Economie

« J’ai du mal à rentabiliser », Fred Bongo, Transporteur suburbain

Libreville, Samedi 28 Septembre 2019 (Infos Gabon) – Le transport suburbain (clando) qui est également une activité génératrice de revenus est un secteur par excellence où il n’est plus rare de croiser plusieurs jeunes gabonais. Et parmi eux, Fred Bongo qui nous a accordé interview pour nous faire part de son quotidien.

Infos Gabon : D’où vous est venue l’idée de vous lancer dans le transport suburbain (clando) ?

Fred Bongo : Après m’être lancé à la recherche sans suite d’une activité, au terme de ma formation en coupe et couture, il y a de cela bien longtemps, j’ai décidé de me lancer dans cette activité. Vu que j’avais déjà un permis de conduire, je me suis dit autant faire comme les autres, compte tenu du fait que cette activité est également une source génératrice de revenus.

Infos Gabon : Cela fait combien de temps que vous l’exercez, et qu’est-ce qui explique cette longévité ?

Fred Bongo : Je suis dans le transport suburbain depuis 2013, on peut dire six (6) ans jour pour jour que je fais de cela, mon activité principale. 

Cette longévité comme vous le dites, c’est simplement dû au phénomène du chômage qui prend vraiment des proportions inquiétantes dans notre pays. Mais avant d’en arriver là, j’ai initié des projets qui n’ont malheureusement pas vu le jour, pour diverses raisons. Je me suis investi dans le transport suburbain, et depuis lors j’y suis. C’est également cette dernière qui me permet d’être autonome.
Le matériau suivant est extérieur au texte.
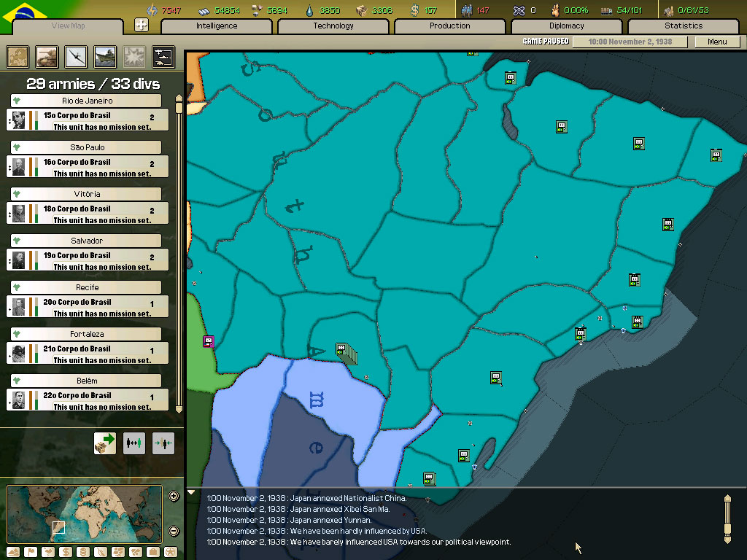Click the deploy unit crate icon
This screenshot has height=560, width=747.
104,443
Infos Gabon : Quelles sont les difficultés rencontrées ?

Fred Bongo : La première difficulté que je relève, c’est la hausse crescendo du prix du carburant à la pompe, avec toutes les conséquences que vous connaissez. Il y a l’augmentation sans cesse des transporteurs dans cette activité. La raison que je puis donner à cela, c’est le chômage.

Je comprends que chacun cherche une bouée de sauvetage, sauf que nous avons du mal à faire de recettes. On se retrouve avec beaucoup de véhicules sur le site, pour une faible clientèle. On ne peut ne pas relever le phénomène des contrôles intempestifs des gendarmes et policiers. C’est encore un autre manque à gagner pour nous. Vous comprenez que tout cela mis ensemble, avec le piteux état de la route en ligne de mire, ce n’est vraiment pas une sinécure.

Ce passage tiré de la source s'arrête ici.